Only some lines are wanted. Transcribe, exactly, the lines below from the line with "Task: Click the FMGE footer text" up to and including the line with "Task: Click the fullscreen green arrows icon".
BEGIN SUPPLIED ENTRIES
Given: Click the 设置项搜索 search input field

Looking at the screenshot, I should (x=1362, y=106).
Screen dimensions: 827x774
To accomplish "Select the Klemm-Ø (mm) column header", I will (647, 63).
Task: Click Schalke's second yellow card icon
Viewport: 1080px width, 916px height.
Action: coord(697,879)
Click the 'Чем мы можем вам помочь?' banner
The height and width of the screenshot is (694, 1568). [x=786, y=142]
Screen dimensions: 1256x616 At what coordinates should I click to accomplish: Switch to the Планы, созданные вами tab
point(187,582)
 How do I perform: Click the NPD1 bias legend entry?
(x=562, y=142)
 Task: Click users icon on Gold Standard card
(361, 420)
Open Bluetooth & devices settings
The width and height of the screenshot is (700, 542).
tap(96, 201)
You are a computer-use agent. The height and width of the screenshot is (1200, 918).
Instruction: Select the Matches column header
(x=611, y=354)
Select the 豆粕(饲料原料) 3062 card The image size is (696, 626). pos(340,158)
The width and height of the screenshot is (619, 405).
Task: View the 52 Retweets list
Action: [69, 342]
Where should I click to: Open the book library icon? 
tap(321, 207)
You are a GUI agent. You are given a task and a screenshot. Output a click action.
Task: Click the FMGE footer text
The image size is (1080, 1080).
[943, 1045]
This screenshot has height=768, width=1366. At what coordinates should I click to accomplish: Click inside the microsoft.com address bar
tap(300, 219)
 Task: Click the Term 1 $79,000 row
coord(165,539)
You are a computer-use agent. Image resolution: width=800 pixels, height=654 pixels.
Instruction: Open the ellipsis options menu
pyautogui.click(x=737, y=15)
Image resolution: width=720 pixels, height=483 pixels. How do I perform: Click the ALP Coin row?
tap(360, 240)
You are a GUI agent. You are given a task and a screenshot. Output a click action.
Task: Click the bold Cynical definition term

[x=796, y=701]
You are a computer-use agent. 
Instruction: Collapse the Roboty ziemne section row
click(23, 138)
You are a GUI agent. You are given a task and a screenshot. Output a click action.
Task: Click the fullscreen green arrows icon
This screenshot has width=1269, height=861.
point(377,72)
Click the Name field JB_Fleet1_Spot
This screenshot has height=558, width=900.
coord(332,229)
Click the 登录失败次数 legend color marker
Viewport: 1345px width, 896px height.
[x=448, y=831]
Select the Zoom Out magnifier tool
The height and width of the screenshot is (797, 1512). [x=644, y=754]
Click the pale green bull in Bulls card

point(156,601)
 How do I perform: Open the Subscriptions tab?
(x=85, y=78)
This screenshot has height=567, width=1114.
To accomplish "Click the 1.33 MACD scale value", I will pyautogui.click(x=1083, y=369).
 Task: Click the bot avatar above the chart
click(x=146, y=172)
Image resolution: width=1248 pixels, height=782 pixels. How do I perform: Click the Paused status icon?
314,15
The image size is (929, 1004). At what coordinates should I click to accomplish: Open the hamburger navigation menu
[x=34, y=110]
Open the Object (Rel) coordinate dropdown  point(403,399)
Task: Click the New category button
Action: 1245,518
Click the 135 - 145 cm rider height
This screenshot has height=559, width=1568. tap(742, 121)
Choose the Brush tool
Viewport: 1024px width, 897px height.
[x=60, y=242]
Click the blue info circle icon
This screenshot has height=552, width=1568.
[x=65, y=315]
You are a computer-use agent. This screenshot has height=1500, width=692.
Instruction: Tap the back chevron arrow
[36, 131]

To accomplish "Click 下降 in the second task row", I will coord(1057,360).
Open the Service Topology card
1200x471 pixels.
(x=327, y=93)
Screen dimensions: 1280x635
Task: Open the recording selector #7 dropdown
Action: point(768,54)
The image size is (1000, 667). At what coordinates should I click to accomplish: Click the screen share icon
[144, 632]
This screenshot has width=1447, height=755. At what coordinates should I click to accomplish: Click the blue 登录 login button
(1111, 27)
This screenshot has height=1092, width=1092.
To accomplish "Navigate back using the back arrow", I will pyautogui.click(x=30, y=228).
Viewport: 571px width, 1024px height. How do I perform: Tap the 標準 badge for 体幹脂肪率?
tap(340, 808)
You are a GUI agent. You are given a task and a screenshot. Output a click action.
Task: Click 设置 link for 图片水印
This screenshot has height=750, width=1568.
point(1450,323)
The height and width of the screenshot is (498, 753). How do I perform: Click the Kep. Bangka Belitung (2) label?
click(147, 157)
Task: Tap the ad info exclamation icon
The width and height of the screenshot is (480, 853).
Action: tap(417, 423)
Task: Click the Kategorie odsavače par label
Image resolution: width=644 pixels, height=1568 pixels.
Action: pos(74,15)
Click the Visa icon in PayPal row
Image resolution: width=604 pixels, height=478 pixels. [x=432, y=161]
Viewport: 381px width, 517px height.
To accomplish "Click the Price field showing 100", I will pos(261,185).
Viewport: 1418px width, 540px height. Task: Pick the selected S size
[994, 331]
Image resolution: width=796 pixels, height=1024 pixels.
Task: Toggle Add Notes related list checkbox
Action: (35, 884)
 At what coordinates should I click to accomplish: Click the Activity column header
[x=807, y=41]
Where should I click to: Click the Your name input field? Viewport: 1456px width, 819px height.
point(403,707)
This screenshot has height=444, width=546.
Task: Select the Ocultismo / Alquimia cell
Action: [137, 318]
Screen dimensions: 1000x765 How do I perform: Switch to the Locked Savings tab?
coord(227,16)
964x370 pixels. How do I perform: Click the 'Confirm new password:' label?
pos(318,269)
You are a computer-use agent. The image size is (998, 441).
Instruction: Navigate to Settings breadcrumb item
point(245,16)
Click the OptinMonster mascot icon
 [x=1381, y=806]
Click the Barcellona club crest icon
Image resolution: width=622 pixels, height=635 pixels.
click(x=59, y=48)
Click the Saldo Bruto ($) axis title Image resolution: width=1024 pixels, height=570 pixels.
END SUPPLIED ENTRIES
__OUTPUT FOR THIS TASK__:
Task: Click the FMGE footer text
The image size is (1080, 1080).
[943, 1045]
This screenshot has height=768, width=1366. At what coordinates should I click to accomplish: Click inside the microsoft.com address bar
tap(300, 219)
 Task: Click the Term 1 $79,000 row
coord(165,539)
You are a computer-use agent. Image resolution: width=800 pixels, height=654 pixels.
Instruction: Open the ellipsis options menu
pyautogui.click(x=737, y=15)
Image resolution: width=720 pixels, height=483 pixels. How do I perform: Click the ALP Coin row?
tap(360, 240)
You are a GUI agent. You are given a task and a screenshot. Output a click action.
Task: Click the bold Cynical definition term

[x=796, y=701]
You are a computer-use agent. 
Instruction: Collapse the Roboty ziemne section row
click(23, 138)
You are a GUI agent. You are given a task and a screenshot. Output a click action.
Task: Click the fullscreen green arrows icon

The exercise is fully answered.